*** Opening of DATA LISTING ***

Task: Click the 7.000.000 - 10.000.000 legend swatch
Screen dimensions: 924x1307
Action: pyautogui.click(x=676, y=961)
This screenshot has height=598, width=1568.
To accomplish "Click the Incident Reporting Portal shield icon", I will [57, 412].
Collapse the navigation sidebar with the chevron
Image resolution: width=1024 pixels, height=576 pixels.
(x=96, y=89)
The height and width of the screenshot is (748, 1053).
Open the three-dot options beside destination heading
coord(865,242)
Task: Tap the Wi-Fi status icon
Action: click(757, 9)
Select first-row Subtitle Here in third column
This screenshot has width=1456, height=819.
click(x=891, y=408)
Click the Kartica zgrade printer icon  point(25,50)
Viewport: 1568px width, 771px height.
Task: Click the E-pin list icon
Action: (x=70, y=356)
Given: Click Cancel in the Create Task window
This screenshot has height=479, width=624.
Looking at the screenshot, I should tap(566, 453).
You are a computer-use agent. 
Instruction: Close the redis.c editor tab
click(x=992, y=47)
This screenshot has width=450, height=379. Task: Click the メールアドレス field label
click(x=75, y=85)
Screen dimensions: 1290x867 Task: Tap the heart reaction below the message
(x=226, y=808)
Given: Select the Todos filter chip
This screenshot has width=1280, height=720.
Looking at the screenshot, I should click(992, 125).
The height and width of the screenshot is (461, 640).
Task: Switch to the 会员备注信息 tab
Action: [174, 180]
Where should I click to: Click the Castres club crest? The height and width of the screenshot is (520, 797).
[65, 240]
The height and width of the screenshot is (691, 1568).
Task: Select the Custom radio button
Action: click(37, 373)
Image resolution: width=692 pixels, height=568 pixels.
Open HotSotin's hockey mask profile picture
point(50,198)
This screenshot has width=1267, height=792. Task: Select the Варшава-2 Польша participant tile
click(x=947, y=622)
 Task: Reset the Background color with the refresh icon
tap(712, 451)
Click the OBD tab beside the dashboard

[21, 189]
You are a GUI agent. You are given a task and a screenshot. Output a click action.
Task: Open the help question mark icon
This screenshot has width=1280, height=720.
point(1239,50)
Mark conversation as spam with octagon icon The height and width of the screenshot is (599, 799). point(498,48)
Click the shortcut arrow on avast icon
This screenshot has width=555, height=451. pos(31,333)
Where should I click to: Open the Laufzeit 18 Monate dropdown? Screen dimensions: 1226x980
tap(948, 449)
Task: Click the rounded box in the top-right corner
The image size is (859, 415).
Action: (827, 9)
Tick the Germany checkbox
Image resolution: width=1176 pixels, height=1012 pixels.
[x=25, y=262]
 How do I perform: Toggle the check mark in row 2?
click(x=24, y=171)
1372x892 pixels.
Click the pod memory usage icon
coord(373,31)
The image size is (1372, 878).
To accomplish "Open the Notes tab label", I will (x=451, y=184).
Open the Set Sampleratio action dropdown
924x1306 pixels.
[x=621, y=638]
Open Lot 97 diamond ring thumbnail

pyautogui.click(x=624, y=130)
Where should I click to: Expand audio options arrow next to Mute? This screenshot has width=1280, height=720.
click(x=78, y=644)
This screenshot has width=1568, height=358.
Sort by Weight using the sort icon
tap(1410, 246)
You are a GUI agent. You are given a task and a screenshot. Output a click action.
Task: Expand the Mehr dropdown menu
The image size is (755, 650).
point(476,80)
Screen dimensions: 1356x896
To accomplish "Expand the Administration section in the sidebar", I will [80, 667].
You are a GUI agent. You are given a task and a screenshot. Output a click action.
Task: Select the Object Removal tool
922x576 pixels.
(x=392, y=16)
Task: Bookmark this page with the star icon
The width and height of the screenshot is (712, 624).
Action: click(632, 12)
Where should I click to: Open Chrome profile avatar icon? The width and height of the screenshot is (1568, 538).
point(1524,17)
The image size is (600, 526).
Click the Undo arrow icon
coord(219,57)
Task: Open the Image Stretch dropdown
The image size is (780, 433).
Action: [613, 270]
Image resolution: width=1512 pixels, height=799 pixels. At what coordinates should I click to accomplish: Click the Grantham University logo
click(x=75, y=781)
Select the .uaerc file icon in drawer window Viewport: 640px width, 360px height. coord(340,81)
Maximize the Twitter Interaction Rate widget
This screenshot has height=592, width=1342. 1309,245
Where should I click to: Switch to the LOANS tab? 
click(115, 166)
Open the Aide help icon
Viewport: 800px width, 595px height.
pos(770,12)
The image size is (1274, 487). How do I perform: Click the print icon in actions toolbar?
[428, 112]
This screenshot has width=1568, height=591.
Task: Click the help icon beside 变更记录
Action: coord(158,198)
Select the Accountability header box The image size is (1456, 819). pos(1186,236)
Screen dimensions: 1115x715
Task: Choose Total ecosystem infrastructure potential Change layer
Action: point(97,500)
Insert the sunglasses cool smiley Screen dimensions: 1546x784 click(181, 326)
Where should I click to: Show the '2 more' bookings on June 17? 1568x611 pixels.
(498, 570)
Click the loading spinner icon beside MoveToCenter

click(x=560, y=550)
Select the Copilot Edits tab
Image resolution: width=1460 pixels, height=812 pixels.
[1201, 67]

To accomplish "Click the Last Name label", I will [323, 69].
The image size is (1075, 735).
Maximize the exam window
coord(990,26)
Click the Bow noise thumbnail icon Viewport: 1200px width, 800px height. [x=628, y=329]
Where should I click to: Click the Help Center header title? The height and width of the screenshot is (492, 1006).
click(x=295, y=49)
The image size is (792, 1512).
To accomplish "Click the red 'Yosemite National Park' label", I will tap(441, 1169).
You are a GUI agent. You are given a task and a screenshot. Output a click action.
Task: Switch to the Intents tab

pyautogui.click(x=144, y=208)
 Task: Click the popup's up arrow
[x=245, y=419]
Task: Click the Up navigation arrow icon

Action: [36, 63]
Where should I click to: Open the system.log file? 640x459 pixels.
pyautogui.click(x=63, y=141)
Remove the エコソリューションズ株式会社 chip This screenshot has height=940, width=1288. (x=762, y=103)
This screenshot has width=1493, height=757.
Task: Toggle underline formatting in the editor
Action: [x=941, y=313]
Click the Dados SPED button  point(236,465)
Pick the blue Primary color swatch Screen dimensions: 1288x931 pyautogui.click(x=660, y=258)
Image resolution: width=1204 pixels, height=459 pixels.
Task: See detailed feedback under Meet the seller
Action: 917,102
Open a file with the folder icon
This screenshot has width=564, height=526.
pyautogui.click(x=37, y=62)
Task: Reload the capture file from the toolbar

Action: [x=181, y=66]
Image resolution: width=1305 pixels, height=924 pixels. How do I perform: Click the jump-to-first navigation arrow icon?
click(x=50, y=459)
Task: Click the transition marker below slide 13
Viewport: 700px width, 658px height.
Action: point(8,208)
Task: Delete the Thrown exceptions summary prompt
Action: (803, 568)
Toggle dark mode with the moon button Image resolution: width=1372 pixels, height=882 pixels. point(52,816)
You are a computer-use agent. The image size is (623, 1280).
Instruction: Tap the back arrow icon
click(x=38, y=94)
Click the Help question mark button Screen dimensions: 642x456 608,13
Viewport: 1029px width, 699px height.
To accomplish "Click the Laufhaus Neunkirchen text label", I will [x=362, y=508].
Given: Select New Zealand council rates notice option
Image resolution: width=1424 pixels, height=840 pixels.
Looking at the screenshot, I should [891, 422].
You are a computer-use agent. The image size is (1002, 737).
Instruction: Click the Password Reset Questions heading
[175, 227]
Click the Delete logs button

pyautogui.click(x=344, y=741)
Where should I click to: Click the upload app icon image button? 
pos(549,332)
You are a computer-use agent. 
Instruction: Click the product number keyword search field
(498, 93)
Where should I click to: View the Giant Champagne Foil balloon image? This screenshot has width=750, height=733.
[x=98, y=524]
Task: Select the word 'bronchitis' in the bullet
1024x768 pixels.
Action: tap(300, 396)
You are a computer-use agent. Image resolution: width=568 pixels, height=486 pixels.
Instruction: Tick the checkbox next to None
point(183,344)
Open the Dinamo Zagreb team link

*** Close of DATA LISTING ***

[WHAT IS NEEDED]
Take the lines above from the one containing "Click the Delete logs button" to the one containing "You are a computer-use agent. Image" and retype them exactly, both ends included, with nothing added.

[RESPONSE AREA]
Click the Delete logs button

pyautogui.click(x=344, y=741)
Where should I click to: Click the upload app icon image button? 
pos(549,332)
You are a computer-use agent. 
Instruction: Click the product number keyword search field
(498, 93)
Where should I click to: View the Giant Champagne Foil balloon image? This screenshot has width=750, height=733.
[x=98, y=524]
Task: Select the word 'bronchitis' in the bullet
1024x768 pixels.
Action: tap(300, 396)
You are a computer-use agent. Image resolution: width=568 pixels, height=486 pixels.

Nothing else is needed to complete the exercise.